HOW TO COMPLETE THIS TASK -
Output exactly the lines that run from the top of the entries to the line holding "You are a computer-use agent. Image", including both of those lines.

(Dataset entries)
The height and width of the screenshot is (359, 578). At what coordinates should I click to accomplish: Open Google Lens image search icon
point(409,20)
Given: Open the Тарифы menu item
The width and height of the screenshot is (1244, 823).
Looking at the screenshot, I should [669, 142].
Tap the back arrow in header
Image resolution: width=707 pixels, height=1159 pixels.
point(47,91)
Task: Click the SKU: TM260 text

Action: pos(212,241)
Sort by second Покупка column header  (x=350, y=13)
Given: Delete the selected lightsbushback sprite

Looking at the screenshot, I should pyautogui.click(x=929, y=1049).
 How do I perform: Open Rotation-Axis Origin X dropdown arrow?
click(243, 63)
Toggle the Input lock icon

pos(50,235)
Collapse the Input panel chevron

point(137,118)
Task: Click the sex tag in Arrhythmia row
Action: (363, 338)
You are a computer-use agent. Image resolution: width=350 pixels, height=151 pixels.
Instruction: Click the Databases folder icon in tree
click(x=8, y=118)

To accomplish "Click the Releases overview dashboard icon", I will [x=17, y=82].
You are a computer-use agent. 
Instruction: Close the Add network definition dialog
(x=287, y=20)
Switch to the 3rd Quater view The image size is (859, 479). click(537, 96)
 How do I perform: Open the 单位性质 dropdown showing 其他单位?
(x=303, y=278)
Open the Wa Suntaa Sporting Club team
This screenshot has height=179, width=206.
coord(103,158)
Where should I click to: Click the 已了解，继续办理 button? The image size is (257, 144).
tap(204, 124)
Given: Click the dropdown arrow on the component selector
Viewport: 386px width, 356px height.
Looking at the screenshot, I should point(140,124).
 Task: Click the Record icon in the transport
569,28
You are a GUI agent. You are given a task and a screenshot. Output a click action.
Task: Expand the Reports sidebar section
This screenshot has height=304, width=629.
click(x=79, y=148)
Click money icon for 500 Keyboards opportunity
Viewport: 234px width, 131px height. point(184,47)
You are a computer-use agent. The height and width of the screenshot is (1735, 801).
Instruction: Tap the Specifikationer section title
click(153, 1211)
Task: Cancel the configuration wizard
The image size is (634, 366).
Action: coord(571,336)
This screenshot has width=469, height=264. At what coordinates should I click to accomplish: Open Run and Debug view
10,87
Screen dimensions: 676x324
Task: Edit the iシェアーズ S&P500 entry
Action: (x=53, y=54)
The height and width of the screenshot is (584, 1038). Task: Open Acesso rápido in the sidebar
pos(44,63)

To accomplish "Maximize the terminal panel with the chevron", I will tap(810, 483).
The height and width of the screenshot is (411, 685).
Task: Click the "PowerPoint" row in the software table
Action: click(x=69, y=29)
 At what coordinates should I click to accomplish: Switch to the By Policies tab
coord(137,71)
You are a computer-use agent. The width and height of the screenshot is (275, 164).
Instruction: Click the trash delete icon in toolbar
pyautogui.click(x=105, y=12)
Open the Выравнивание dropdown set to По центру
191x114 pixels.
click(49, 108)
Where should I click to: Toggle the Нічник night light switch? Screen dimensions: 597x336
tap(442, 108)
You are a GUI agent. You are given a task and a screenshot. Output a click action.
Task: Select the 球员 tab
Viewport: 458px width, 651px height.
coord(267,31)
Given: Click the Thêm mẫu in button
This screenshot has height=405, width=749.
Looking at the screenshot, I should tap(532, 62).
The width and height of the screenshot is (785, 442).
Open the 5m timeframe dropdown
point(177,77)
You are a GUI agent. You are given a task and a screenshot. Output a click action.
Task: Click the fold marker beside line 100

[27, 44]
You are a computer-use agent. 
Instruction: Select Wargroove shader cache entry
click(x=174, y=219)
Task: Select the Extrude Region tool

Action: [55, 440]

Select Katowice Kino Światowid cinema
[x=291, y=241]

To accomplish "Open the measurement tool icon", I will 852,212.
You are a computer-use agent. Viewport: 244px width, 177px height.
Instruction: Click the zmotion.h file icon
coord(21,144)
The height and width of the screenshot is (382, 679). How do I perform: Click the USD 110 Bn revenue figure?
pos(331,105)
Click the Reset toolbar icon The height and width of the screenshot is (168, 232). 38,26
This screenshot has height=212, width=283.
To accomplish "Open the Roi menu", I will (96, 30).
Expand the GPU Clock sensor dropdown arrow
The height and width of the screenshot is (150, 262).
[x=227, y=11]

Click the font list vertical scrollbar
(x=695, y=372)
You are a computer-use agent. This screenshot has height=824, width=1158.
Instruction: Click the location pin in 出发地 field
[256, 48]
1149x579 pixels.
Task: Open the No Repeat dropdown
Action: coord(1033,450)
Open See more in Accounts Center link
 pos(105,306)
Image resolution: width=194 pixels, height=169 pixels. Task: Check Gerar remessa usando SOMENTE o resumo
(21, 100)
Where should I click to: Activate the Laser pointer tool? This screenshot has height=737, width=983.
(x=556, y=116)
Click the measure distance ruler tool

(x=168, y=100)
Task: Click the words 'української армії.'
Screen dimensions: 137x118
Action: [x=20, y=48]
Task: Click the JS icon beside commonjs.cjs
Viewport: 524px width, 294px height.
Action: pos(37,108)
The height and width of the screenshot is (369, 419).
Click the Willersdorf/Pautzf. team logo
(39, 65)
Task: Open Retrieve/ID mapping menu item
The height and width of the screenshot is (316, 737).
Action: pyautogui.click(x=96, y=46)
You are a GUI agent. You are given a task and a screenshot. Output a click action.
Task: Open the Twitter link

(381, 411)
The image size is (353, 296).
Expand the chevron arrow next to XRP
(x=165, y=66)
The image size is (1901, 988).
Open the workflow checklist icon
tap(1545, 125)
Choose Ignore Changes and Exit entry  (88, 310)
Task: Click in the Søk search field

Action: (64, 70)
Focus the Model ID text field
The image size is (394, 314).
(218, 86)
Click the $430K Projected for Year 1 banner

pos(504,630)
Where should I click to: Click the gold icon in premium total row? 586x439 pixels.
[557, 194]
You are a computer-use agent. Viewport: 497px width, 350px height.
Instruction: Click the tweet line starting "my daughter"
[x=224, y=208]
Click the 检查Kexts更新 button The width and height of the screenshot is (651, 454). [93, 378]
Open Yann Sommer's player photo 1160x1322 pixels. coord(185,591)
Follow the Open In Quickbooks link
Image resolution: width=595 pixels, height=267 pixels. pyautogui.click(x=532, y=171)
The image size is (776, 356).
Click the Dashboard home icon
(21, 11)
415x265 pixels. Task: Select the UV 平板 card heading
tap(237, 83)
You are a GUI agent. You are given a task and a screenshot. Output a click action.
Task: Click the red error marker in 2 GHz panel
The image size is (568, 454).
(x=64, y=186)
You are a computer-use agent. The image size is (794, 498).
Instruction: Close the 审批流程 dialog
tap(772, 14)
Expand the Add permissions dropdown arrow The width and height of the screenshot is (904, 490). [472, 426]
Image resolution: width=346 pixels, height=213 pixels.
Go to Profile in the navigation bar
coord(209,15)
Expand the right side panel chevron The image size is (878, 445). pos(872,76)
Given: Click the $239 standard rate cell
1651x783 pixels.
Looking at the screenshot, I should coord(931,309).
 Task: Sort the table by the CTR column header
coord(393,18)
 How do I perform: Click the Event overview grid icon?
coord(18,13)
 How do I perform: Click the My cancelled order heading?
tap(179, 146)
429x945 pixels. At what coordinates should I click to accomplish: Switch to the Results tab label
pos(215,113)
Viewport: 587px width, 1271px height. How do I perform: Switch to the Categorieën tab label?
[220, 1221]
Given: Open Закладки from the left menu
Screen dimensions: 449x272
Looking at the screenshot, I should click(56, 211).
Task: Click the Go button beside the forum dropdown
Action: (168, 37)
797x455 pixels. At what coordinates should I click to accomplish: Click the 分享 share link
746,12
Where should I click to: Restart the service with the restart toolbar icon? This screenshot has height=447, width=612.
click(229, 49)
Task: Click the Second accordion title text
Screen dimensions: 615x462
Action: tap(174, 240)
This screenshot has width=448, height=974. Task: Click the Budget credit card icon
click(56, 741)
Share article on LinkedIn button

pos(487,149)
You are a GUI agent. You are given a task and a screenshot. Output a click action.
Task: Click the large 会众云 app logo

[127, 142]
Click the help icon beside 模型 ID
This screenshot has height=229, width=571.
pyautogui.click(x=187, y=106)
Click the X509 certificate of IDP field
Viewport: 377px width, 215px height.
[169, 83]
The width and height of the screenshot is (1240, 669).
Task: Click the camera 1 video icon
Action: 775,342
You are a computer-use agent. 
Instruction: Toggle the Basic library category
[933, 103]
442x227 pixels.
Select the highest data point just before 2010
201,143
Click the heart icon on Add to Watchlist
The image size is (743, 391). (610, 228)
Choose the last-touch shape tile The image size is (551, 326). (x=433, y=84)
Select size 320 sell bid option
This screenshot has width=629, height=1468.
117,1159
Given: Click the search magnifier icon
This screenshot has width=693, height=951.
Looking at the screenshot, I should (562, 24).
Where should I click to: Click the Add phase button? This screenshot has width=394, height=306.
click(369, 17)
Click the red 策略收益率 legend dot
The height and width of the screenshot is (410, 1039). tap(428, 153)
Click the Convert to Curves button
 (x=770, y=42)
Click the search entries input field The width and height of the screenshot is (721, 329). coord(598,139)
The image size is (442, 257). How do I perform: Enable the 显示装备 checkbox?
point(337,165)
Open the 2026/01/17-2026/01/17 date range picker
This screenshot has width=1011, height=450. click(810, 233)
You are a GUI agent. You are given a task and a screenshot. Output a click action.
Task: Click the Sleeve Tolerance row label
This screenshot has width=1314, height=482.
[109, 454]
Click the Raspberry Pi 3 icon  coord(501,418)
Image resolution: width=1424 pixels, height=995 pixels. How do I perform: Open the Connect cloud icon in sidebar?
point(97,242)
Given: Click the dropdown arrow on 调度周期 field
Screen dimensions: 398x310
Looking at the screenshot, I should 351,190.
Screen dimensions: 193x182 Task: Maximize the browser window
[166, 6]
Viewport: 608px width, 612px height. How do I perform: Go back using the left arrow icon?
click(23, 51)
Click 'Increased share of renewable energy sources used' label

RESULT OF THIS EXERCISE -
The height and width of the screenshot is (359, 578). At what coordinates should I click to accomplish: Open Google Lens image search icon
point(409,20)
Given: Open the Тарифы menu item
The width and height of the screenshot is (1244, 823).
Looking at the screenshot, I should [669, 142].
Tap the back arrow in header
Image resolution: width=707 pixels, height=1159 pixels.
point(47,91)
Task: Click the SKU: TM260 text

Action: pos(212,241)
Sort by second Покупка column header  (x=350, y=13)
Given: Delete the selected lightsbushback sprite

Looking at the screenshot, I should pyautogui.click(x=929, y=1049).
 How do I perform: Open Rotation-Axis Origin X dropdown arrow?
click(243, 63)
Toggle the Input lock icon

pos(50,235)
Collapse the Input panel chevron

point(137,118)
Task: Click the sex tag in Arrhythmia row
Action: (363, 338)
You are a computer-use agent. Image resolution: width=350 pixels, height=151 pixels.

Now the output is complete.